In December 2019, Iannone was provisionally suspended from all motorcycle racing activities after a urine sample returned a positive result for Drostanolone, a synthetic androgenic anabolic steroid on the World Anti-Doping Agency (WADA) prohibited list. The positive test was linked to the latter stages of the 2019 season, leading to Iannone being retroactively disqualified from the final two rounds of that year's championship.
In March 2020, the FIM International Disciplinary Court handed down an initial sanction of 18 months. During this period Iannone was replaced at Aprilia by other riders, including Bradley Smith and later Lorenzo Savadori.
Both Iannone and WADA appealed the FIM ruling to the Court of Arbitration for Sport. Iannone's defence centred on the argument that the violation was unintentional, attributing the positive test to the accidental ingestion of contaminated meat during a trip to Malaysia. He also cited a "lack of incentive to dope," arguing that Drostanolone would provide minimal benefit for a motorcycle racer.
On 10 November 2020, the Court of Arbitration for Sport rejected Iannone's appeal and simultaneously upheld WADA's counter-appeal for a harsher penalty. The tribunal found that Iannone's arguments "were insufficient to establish, on a balance of probability, that [his violation] was not intentional." The CAS extended the ban from 18 months to four years, backdated to 17 December 2019.
The four-year suspension was notable in the context of MotoGP for several reasons. Drostanolone, classified as an anabolic steroid, is a substance more commonly associated with strength and physique sports than with motorcycle racing, where aerodynamic weight and endurance are the primary physical concerns.

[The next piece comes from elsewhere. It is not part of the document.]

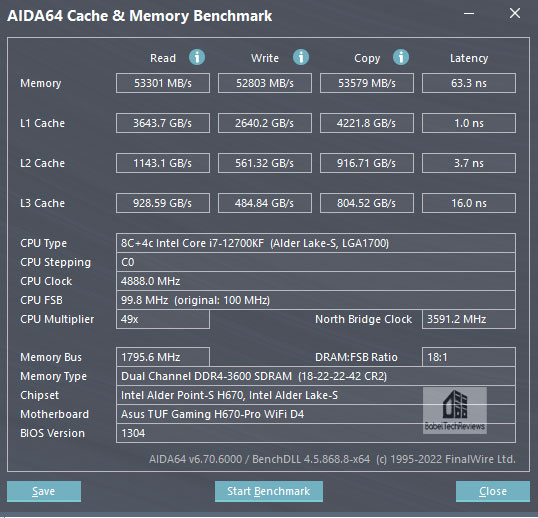Click the Write info icon
The image size is (538, 518).
coord(301,57)
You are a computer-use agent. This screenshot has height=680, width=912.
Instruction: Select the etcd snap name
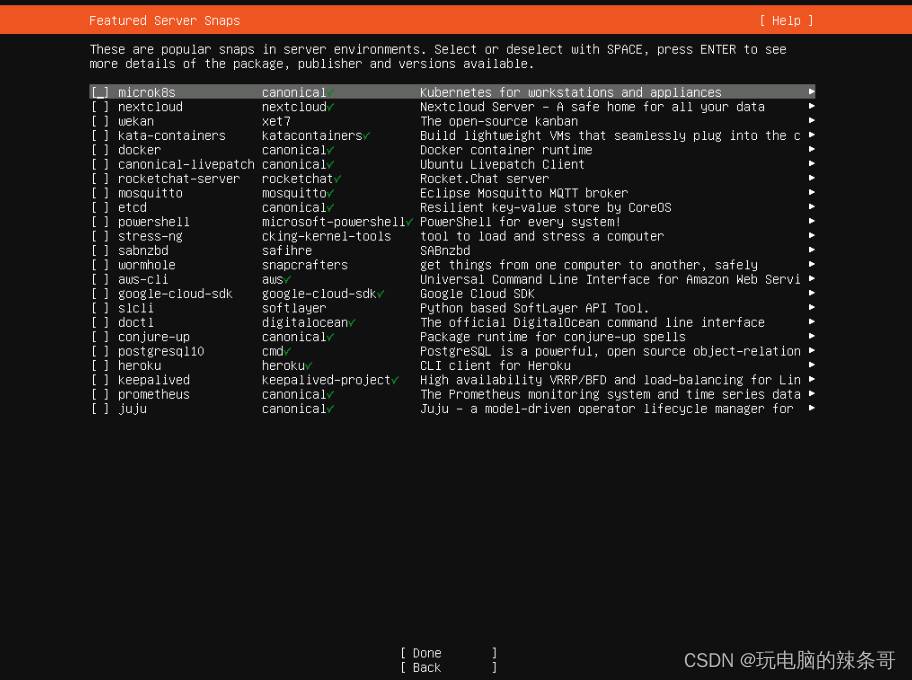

The contaminated meat defence, while recognised by WADA's code as a potential mitigating factor, requires riders to demonstrate on a balance of probabilities that the ingestion was genuinely accidental — a threshold the CAS found Iannone did not meet.
The case highlighted the strict liability nature of anti-doping regulations in motorsport: regardless of how a prohibited substance enters an athlete's body, the athlete bears responsibility for what is found in their sample. Iannone's unsuccessful contaminated meat argument became a reference point in subsequent discussions about the evidentiary burden required to establish unintentional ingestion.
Iannone's four-year ban expired in December 2023, allowing him to return to competitive motorcycle racing in 2024. Ducati contracted him via their satellite organisation Team GoEleven to race in the 2024 Superbike World Championship, where he rode a Ducati Panigale V4 R. He completed his first official test at Jerez shortly before the ban technically expired and returned to racing with some success, finishing eighth overall in the 2024 Superbike World Championship standings with five podiums, including one race victory.
He also made a brief return to MotoGP in the 2024 Malaysian round as a temporary replacement for the injured Fabio Di Giannantonio at the Pertamina Enduro VR46 Racing Team, with the move approved by Ducati Corse and team owner Valentino Rossi.
The Iannone doping case remains the most prominent anti-doping action in the recent history of premier-class motorcycle racing. It effectively curtailed what many observers considered a career that had underperformed relative to Iannone's raw pace, cutting short his time on competitive factory machinery at a relatively young age. The case is frequently cited in discussions about anti-doping enforcement in motorsport, the contaminated meat defence under the WADA code, and the role of strict liability in professional sport.